In all measured indicators the numerator is the debt service annual amount in current US dollars. Its exact "official" definition runs as follows:
Total debt service is the sum of principal repayments and interest actually paid in foreign currency, goods, or services on long-term debt, interest paid on short-term debt, and repayments (repurchases and charges) to the IMF. Data are in current U.S. dollars. Source : World Bank, Global Development Finance.

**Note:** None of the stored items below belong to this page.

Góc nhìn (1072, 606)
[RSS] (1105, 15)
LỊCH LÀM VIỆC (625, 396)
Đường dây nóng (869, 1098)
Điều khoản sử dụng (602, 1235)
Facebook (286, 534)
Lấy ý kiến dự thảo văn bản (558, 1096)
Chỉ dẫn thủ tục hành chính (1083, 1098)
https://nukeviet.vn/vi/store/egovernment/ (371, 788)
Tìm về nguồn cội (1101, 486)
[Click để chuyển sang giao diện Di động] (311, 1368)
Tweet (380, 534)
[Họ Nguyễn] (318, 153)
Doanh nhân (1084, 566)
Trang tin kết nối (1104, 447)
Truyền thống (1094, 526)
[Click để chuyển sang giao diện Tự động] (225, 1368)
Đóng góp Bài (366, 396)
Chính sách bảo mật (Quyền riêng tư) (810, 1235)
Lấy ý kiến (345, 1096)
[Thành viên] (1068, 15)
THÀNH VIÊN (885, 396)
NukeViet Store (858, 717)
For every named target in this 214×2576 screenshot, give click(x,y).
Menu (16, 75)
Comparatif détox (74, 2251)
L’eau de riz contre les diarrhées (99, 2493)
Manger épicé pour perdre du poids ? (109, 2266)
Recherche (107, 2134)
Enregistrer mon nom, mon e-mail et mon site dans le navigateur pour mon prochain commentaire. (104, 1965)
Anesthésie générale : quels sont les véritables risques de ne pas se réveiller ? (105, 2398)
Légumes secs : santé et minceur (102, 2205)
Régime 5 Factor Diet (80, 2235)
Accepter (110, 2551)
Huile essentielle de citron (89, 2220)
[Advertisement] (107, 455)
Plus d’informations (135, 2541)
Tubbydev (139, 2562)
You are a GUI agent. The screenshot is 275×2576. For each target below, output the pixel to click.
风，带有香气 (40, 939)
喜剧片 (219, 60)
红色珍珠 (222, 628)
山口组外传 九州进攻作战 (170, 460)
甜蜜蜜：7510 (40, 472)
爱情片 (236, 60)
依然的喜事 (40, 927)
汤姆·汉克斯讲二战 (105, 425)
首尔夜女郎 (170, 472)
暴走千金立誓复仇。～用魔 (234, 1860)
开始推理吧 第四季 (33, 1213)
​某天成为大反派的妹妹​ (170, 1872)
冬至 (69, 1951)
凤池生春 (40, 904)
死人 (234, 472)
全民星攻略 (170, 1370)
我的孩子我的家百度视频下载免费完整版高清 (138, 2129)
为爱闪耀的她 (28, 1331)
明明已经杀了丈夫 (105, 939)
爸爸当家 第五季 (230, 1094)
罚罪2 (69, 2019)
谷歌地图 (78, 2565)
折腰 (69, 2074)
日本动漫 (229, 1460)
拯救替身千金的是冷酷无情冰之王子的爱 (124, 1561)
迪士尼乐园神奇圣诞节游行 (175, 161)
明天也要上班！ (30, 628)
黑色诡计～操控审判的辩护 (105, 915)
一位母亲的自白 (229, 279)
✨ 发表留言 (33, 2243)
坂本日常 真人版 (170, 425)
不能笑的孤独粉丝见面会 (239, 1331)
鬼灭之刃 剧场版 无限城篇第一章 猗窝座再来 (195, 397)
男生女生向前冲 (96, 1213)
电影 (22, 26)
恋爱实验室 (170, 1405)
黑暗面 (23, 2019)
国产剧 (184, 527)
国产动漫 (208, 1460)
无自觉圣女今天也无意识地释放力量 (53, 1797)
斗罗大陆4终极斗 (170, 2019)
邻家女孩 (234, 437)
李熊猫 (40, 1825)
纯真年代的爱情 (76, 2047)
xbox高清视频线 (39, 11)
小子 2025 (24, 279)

The Debt service / total public service salaries (DS/WS) refers to the ratio between the debt service annual amount in current US dollars and total public service salaries during the same year. Total public service salaries are defined as follows:
Salaries (% of total expenditure) consist of all payments in cash, but not in kind, to employees in return for services rendered, before deduction of withholding taxes and employee contributions to social security and pension funds. Data are shown for central government only.
(Source : International Monetary Fund, Government Finance Statistics Yearbook and data files.)
DS/WS = Total debt service (current USD) / [(Salaries (% of total expenditure) / 100) • (Total expenditure (% of GDP) / 100) • GDP (current USD)]
A ratio DS/WS = 0,457 means that the debt service represents 45,7% of the total public service salaries. A ratio DS/WS = 3,487 means that the expenses due to debt service is 3,487 times more important than the total public service salaries.
Mode of interpretation : DS/WS measures the debt service burden in relation to the country’s public service salaries. It shows to what extent the debt service results in civil servants’ redundancies.